**Task to complete**
From the data below, give the number of lines holding the word "Toggle", with nothing else added.

--- START ---

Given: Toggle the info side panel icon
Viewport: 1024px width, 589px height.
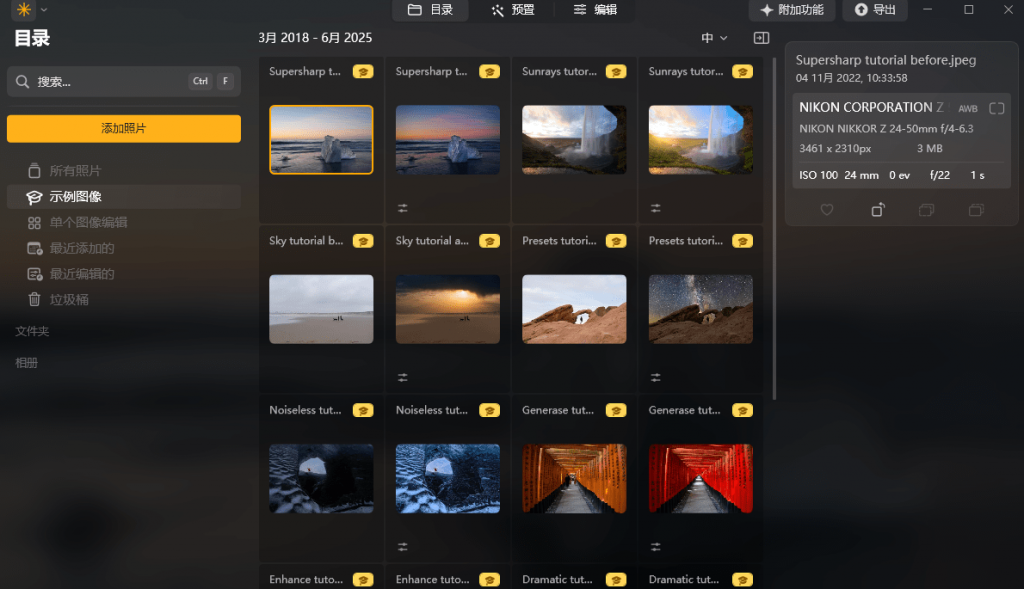Looking at the screenshot, I should (761, 38).
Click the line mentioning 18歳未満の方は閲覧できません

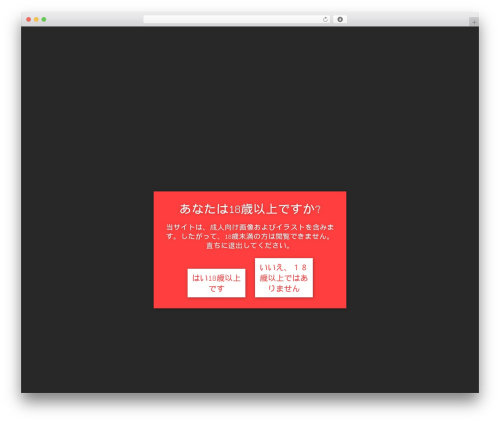click(x=250, y=236)
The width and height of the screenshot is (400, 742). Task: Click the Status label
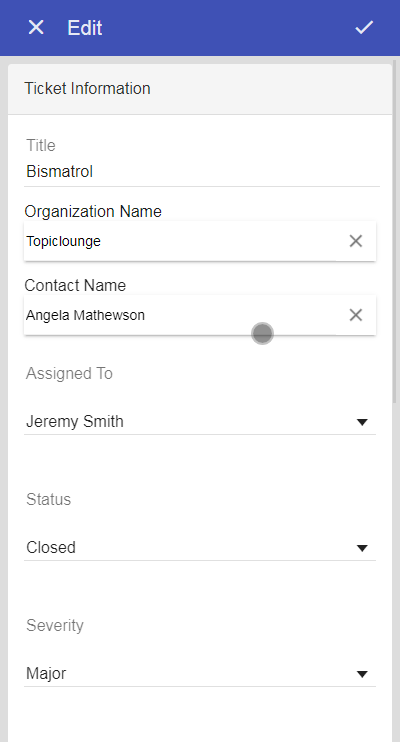48,499
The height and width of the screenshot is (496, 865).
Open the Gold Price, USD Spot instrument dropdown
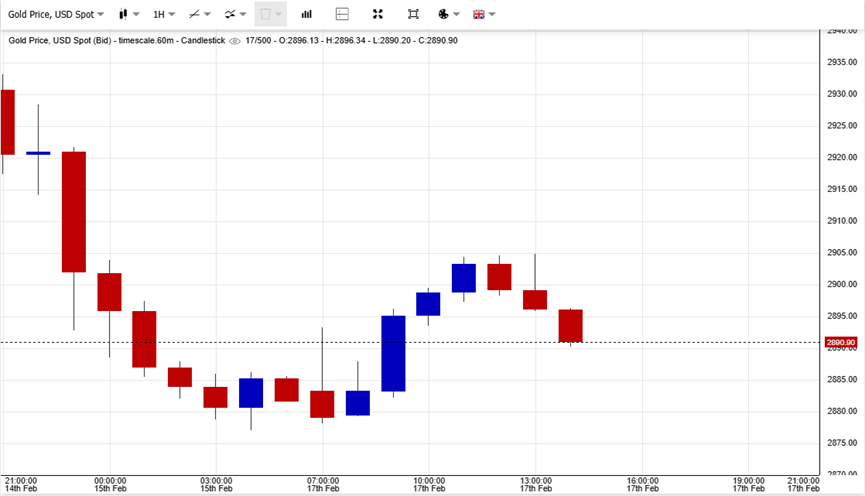56,14
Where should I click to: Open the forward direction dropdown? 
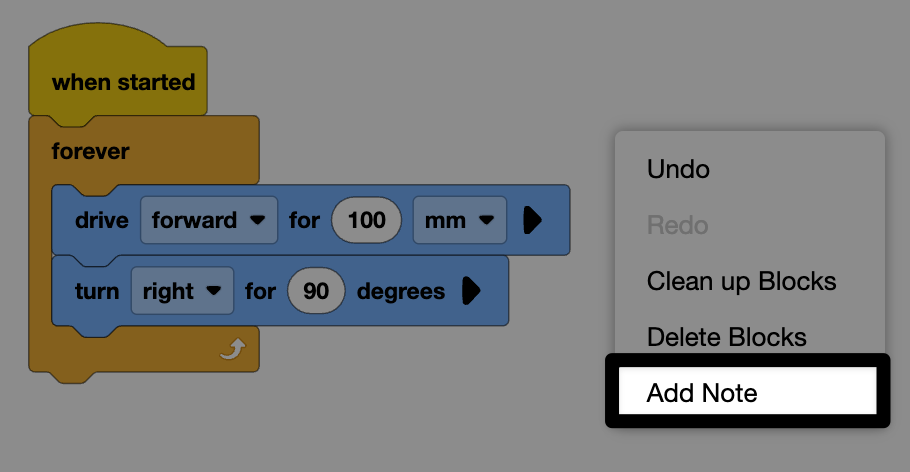pos(209,220)
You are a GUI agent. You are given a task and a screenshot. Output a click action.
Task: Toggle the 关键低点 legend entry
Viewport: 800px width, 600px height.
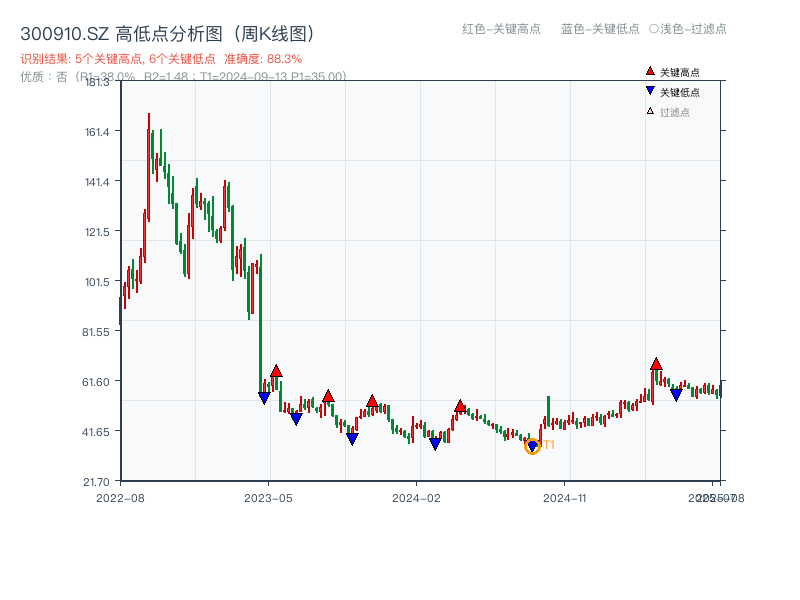pos(681,90)
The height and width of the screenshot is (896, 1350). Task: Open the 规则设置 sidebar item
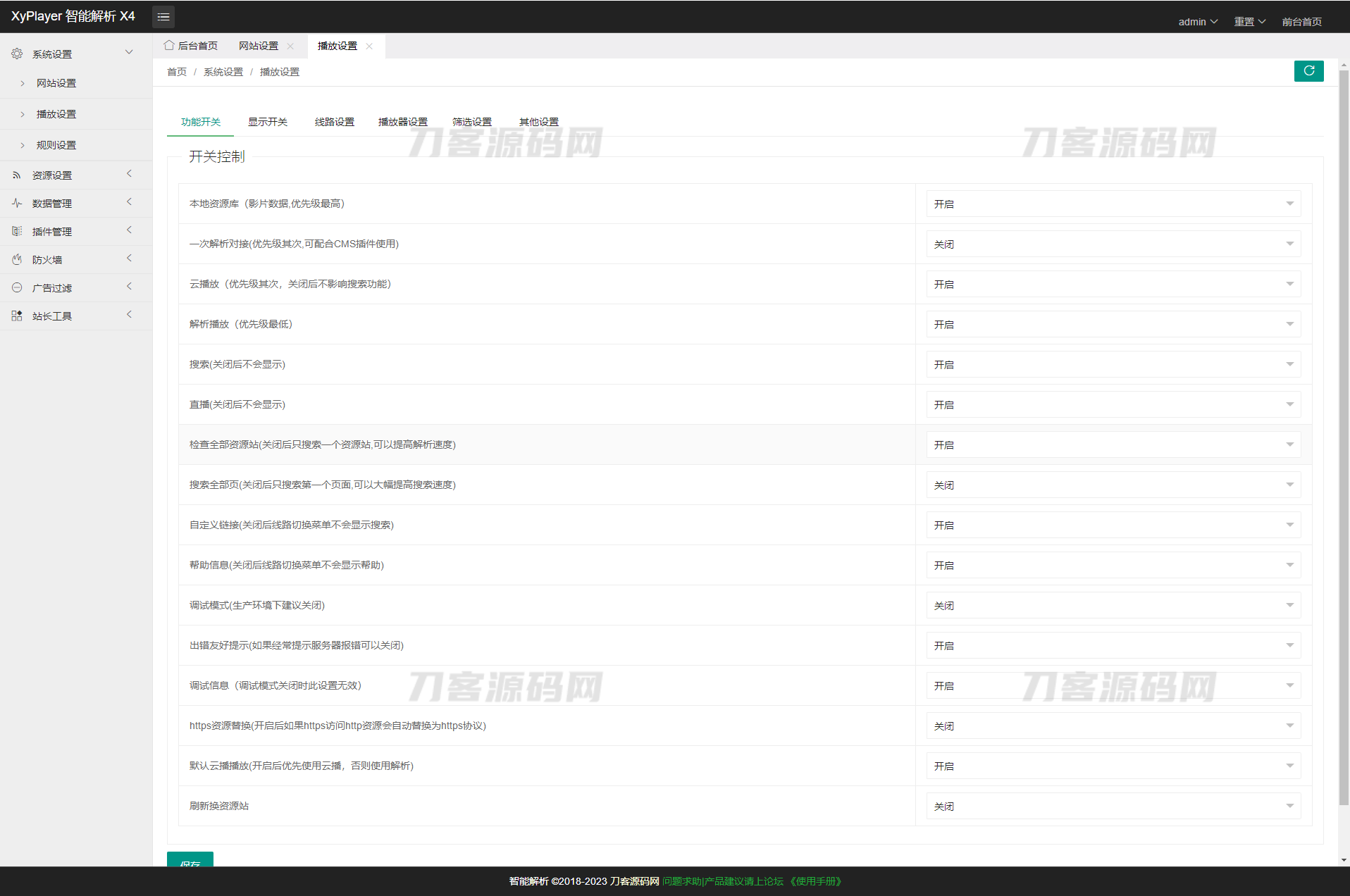coord(56,145)
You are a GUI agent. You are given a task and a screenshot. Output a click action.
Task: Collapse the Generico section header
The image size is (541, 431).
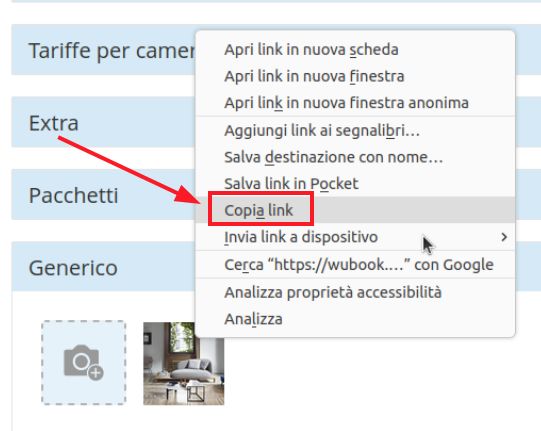pyautogui.click(x=104, y=267)
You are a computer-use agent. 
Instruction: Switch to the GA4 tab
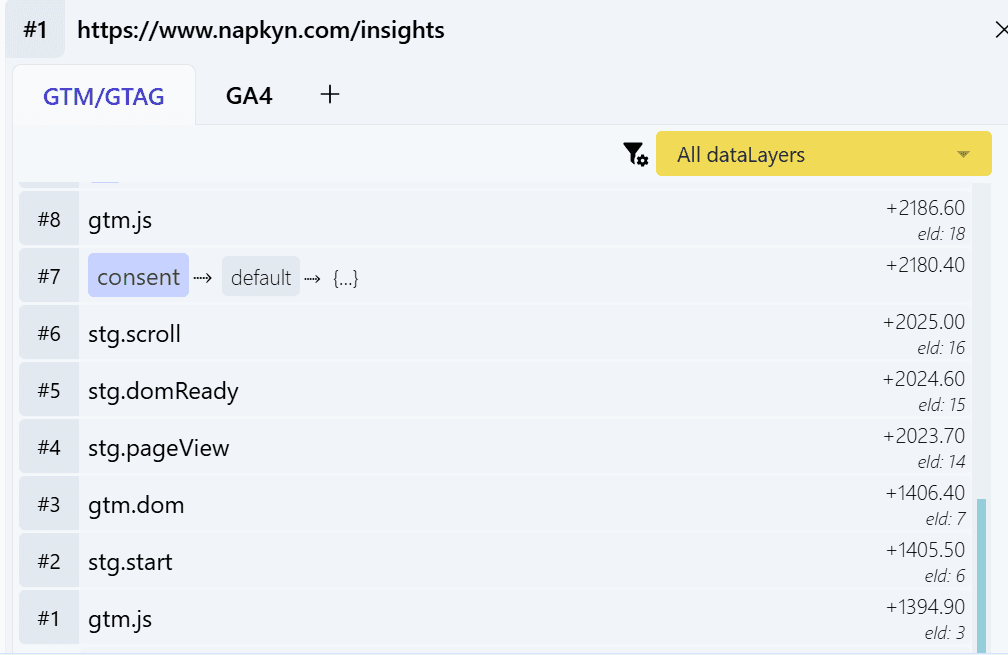pyautogui.click(x=248, y=94)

--- END ---

**Answer space**
2